> _The problem_: In the synthesis procedure, at what temperature is the dry-ice bath kept during the preparation of o-tolylzinc chloride?

Org. Synth. 1988, 66, 67
DOI: 10.15227/orgsyn.066.0067
SYNTHESIS OF BIARYLS VIA PALLADIUM-CATALYZED CROSS-COUPLING: 2-METHYL-4'-NITROBIPHENYL
[1,1'-Biphenyl, 2-methyl-4'-nitro-]
Submitted by Ei-Ichi Negishi, Tamotsu Takahashi, and Anthony O. King
1.
Checked by Koji Kawai and Ryoji Noyori.
1. Procedure
Caution! tert-Butylithium is extremely pyrophoric and must not be allowed to come into contact with the atmosphere. This reagent should only be handled by individuals trained in its proper and safe use. It is recommended that transfers be carried out by using a 20-mL or smaller glass syringe filled to no more than 2/3 capacity, or by cannula. For a discussion of procedures for handling air-sensitive reagents, see Aldrich Technical Bulletin AL-134. [Note added August 2009]
A. o-Tolylzinc chloride. An oven-dried, 500-mL, three-necked, round-bottomed flask equipped with a magnetic stirring bar, a dropping funnel, a rubber septum inlet, and an outlet connected to a mercury bubbler is flushed with nitrogen, immersed in a dry-ice bath kept at −78°C, and charged with 26.2 g (120 mmol) of o-iodotoluene (Note 1) and 60 mL of ether (Note 2). To this solution is added dropwise, with stirring, 154 mL (1.56 M, 240 mmol) of a hexane solution of tert-butyllithium (Note 3). After the reaction mixture is stirred for 1 hr at −78°C, it is warmed to room temperature, stirred for 1 hr, and concentrated under diminished pressure using a water aspirator (ca. 15 mm) until most of the volatile solvents are evaporated. To this concentrate is added 80 mL of tetrahydrofuran (THF) (Note 4) and (Note 5). The mixture is, in turn, added to 16.3 g (120 mmol) of dry zinc chloride (Note 6) and 60 mL of tetrahydrofuran placed in a similarly equipped, 500-mL flask using a 16-gauge double-ended needle under a slight positive pressure of nitrogen; the resulting mixture is stirred for 1 hr at room temperature.

[Entries for locating words and elements]

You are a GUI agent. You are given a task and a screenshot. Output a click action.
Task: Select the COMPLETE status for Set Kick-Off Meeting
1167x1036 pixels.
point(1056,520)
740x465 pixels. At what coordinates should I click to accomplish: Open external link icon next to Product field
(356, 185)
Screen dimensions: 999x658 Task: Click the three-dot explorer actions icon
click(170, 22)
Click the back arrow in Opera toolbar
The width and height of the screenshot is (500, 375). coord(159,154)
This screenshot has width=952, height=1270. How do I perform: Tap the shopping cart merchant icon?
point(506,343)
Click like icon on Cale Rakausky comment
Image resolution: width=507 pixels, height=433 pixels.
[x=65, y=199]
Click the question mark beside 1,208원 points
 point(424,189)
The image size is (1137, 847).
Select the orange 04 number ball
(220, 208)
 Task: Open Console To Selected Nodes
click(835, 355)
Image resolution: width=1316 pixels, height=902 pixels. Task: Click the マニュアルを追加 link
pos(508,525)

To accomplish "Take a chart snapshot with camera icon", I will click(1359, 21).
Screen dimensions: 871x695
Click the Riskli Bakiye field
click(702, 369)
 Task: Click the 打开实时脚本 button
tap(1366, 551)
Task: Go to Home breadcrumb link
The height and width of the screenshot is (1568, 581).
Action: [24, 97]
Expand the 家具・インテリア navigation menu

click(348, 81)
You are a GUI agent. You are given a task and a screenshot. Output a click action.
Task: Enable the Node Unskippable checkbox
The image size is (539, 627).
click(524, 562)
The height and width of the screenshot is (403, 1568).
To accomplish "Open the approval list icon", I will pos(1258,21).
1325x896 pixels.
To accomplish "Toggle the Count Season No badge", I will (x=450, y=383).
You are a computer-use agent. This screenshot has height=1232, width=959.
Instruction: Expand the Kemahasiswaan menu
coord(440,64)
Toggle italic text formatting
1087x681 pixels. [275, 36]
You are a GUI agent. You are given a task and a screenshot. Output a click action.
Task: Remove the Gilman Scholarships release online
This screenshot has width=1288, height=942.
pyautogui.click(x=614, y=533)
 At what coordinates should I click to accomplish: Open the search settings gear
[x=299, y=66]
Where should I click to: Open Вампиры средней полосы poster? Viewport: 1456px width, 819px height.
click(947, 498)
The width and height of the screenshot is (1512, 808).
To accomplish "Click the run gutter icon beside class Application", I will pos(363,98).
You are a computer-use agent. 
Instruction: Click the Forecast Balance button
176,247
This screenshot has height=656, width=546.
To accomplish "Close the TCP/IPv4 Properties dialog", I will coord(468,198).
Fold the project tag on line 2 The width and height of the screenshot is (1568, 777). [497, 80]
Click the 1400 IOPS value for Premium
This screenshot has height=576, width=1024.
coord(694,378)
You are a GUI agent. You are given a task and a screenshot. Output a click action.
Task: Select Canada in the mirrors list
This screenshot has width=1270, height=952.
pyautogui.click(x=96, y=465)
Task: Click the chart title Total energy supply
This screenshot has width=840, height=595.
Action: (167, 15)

> _Solution to this exercise_: −78°C